## EXERCISE PROMPT
State only the number of lines in the data below that contain the word "will".

Data excerpted from a collection:
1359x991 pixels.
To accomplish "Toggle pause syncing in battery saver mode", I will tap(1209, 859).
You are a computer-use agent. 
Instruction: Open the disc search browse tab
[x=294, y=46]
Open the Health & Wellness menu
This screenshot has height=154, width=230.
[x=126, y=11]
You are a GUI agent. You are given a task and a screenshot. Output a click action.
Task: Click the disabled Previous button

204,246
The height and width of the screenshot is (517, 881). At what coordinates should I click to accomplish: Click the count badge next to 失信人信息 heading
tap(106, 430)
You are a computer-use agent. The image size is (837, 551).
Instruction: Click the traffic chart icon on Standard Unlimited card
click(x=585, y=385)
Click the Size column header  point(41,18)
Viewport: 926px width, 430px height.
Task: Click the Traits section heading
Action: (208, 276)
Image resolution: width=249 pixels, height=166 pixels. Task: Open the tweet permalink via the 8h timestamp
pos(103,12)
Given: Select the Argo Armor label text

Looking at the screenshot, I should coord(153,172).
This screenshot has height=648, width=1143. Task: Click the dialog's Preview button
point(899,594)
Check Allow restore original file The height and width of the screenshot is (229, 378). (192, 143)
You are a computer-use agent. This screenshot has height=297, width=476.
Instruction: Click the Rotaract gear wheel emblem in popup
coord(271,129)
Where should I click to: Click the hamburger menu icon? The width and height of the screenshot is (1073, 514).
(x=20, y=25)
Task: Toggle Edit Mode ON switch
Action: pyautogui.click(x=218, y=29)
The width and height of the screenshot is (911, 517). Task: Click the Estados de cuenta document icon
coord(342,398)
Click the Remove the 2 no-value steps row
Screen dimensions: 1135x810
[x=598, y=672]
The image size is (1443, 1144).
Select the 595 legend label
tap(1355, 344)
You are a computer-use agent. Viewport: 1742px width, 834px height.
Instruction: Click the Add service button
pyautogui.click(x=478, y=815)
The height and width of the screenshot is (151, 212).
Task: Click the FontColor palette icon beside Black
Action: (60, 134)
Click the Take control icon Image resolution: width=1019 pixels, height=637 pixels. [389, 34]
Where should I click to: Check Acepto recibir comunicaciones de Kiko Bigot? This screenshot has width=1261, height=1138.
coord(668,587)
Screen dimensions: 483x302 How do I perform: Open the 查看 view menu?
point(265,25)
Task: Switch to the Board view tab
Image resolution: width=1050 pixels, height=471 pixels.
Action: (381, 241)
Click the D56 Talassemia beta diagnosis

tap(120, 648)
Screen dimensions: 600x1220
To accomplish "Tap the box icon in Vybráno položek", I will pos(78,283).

## FULL OUTPUT
2